**RECORDS SUPPLIED**
◇ ◇ ◇ ◇

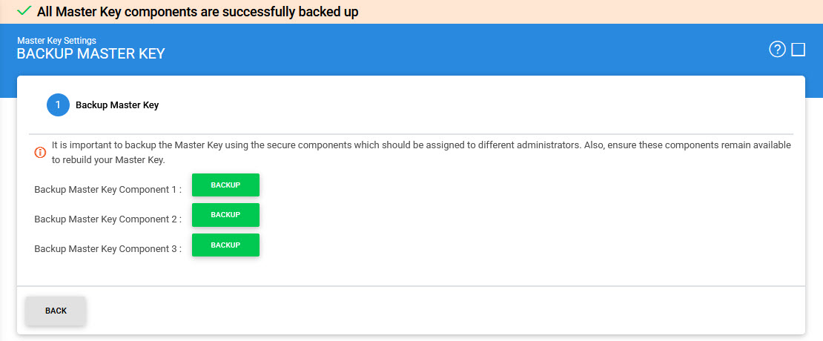This screenshot has width=823, height=341.
Task: Click the blue header bar background
Action: (x=445, y=50)
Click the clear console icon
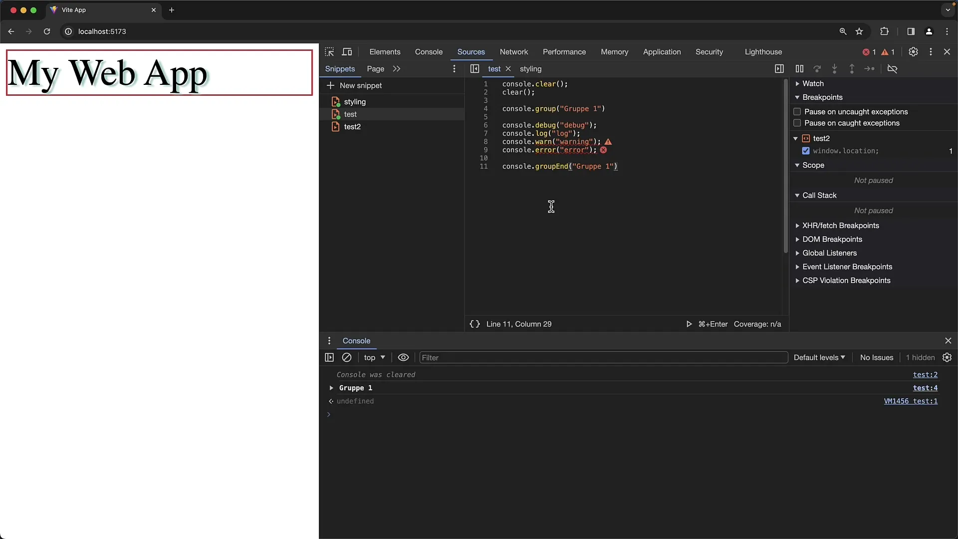 [347, 357]
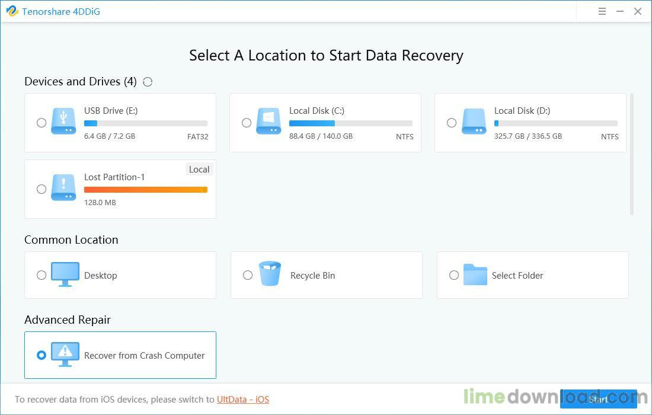652x415 pixels.
Task: Click the USB Drive (E:) drive icon
Action: 63,121
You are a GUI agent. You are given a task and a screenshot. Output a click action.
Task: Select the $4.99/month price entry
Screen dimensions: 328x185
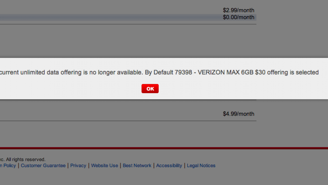[238, 114]

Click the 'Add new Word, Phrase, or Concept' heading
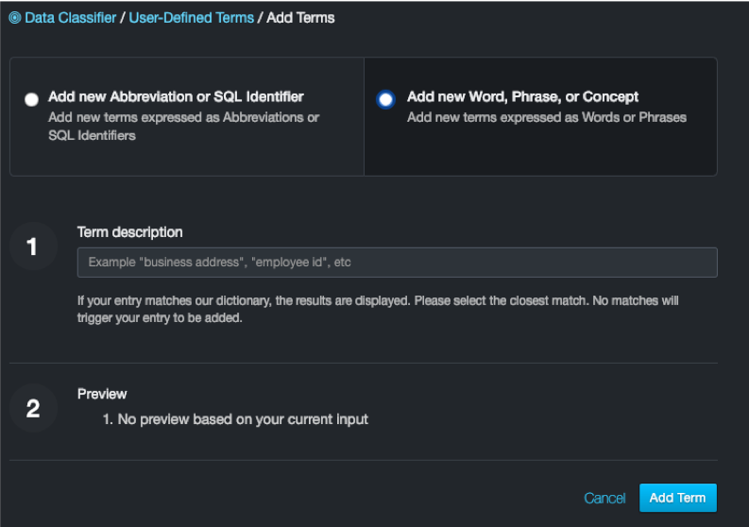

◇ ◇ ◇ ◇

**WHAT YOU NEED TO DO**
Transcribe every line from the one with "You are a GUI" to the last line of the records above, exactly, excluding pictures.

**EXERCISE RESULT**
You are a GUI agent. You are given a task and a screenshot. Output a click action.
Task: Select the $4.99/month price entry
Screen dimensions: 328x185
[238, 114]

Click the 'Add new Word, Phrase, or Concept' heading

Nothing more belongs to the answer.